*Aim*
Can you reproduce, word for word, the stretch of lines from the one containing "Click the Weeny" through the one containing "pyautogui.click(x=546, y=15)"?

********

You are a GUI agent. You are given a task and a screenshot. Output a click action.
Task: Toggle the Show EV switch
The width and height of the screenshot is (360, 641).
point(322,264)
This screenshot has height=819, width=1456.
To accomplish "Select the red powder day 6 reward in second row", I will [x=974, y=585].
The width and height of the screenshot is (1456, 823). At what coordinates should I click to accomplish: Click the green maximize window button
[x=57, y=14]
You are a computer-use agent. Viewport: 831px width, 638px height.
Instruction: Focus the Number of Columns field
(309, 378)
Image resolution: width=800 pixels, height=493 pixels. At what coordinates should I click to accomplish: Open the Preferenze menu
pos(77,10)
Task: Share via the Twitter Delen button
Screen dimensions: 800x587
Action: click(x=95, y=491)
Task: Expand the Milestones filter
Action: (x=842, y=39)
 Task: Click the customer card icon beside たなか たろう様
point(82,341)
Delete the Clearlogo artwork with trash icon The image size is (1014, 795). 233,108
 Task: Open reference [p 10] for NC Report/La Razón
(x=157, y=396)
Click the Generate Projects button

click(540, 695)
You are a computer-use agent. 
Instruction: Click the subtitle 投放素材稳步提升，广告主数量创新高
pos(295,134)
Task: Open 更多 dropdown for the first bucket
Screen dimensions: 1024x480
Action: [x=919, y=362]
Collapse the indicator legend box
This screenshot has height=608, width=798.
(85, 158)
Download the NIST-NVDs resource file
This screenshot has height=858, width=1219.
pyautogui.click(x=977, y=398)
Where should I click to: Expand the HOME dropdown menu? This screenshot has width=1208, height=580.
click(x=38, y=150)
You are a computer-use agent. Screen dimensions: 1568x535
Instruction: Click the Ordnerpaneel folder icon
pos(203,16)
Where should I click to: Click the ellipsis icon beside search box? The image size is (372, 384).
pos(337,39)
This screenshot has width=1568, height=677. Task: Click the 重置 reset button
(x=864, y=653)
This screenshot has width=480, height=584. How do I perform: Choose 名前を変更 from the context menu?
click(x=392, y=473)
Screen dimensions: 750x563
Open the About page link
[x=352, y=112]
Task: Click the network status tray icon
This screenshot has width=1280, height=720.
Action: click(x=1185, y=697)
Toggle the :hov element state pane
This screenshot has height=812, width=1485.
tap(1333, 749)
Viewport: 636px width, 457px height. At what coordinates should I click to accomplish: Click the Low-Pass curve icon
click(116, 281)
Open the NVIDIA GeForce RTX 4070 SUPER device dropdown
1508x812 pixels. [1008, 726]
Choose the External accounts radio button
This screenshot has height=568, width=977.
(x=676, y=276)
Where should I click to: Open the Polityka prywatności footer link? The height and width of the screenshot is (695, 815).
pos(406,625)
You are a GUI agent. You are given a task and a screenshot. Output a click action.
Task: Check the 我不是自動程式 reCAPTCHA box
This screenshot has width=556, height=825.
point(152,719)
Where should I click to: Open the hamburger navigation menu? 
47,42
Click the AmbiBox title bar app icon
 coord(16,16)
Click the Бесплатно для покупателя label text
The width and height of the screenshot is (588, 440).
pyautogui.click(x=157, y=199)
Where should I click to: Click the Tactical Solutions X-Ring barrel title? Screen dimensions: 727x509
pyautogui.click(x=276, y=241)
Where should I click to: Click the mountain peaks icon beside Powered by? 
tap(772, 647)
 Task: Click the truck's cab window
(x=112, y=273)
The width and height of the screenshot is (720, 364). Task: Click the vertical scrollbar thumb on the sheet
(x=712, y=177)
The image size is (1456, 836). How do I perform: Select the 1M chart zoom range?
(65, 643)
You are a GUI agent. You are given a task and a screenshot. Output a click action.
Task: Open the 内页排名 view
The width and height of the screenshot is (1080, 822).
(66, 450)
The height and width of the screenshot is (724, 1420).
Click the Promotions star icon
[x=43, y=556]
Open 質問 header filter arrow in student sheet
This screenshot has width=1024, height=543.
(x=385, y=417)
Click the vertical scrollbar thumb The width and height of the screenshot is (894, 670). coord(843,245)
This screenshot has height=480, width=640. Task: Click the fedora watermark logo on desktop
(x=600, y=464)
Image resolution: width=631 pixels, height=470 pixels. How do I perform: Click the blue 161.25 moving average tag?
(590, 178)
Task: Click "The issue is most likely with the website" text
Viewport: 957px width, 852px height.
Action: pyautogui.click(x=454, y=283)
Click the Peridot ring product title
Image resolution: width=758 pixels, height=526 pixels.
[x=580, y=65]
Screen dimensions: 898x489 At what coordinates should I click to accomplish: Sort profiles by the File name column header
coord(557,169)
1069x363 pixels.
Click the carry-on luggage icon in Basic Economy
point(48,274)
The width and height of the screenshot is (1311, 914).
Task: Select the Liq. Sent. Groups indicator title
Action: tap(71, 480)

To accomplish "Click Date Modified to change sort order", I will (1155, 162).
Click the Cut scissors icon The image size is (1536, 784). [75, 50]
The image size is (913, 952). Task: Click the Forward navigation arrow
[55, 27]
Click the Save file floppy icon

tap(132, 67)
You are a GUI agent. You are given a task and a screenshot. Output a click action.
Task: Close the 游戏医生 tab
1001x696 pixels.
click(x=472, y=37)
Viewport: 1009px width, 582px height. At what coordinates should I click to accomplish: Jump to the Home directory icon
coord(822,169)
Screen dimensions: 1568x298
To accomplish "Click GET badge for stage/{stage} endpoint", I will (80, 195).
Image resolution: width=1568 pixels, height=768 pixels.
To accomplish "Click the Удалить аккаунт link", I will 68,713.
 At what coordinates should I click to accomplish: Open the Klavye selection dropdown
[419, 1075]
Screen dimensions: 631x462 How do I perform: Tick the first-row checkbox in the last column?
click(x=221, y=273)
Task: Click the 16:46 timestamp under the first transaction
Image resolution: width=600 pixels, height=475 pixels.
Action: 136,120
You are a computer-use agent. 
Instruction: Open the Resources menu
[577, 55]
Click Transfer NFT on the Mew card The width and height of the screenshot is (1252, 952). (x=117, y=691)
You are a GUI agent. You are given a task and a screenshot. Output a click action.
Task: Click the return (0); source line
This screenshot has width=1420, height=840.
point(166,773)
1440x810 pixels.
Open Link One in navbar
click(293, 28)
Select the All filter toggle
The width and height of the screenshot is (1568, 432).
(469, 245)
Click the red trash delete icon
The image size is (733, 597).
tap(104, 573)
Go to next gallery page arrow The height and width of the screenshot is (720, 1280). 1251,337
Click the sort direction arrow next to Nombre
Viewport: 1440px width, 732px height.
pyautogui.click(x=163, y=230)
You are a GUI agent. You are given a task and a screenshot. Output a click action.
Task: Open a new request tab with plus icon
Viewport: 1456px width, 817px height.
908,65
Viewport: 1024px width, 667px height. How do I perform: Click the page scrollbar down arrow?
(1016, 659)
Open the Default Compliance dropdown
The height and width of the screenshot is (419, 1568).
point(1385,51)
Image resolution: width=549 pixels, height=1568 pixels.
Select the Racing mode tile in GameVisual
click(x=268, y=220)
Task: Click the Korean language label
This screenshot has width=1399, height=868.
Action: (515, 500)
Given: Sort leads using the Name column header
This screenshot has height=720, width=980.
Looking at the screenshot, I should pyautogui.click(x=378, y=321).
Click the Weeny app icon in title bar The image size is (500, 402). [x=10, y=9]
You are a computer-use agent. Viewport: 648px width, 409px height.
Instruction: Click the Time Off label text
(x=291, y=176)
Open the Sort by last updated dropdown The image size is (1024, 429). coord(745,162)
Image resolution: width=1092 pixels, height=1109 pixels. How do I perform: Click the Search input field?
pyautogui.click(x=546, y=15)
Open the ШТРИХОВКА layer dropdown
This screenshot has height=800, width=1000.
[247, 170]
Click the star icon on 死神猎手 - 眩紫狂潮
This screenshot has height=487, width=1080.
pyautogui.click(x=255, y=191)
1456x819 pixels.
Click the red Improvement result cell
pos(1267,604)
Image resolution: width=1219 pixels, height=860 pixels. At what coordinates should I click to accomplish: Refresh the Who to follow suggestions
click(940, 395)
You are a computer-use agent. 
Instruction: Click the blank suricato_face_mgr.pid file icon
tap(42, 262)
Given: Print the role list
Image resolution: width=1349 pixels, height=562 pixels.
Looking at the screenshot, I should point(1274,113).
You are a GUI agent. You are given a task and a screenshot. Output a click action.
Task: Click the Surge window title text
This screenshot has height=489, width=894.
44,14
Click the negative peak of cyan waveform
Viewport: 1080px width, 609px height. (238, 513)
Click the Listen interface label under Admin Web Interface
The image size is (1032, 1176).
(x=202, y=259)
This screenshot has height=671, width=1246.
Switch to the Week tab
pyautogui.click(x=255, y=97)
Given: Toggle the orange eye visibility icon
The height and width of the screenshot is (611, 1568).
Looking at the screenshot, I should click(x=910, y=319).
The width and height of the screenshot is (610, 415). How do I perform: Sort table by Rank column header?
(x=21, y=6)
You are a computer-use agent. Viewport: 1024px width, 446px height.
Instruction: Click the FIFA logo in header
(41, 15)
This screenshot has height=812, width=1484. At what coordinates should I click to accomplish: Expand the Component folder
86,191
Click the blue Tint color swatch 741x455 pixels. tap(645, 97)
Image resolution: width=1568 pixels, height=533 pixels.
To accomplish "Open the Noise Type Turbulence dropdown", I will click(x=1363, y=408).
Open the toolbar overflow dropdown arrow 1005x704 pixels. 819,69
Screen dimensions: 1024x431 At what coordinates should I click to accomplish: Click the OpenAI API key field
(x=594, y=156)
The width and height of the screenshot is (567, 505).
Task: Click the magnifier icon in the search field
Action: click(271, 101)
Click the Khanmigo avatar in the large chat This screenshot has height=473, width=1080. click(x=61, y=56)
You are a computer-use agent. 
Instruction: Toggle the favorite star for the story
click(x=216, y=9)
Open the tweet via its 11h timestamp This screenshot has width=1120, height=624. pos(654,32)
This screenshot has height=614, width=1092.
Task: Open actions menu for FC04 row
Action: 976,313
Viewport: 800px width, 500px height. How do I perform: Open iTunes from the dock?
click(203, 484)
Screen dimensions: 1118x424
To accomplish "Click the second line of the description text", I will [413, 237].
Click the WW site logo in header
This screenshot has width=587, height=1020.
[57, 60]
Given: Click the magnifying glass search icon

********

*Output below*
Click the Weeny app icon in title bar The image size is (500, 402). [x=10, y=9]
You are a computer-use agent. Viewport: 648px width, 409px height.
Instruction: Click the Time Off label text
(x=291, y=176)
Open the Sort by last updated dropdown The image size is (1024, 429). coord(745,162)
Image resolution: width=1092 pixels, height=1109 pixels. How do I perform: Click the Search input field?
pyautogui.click(x=546, y=15)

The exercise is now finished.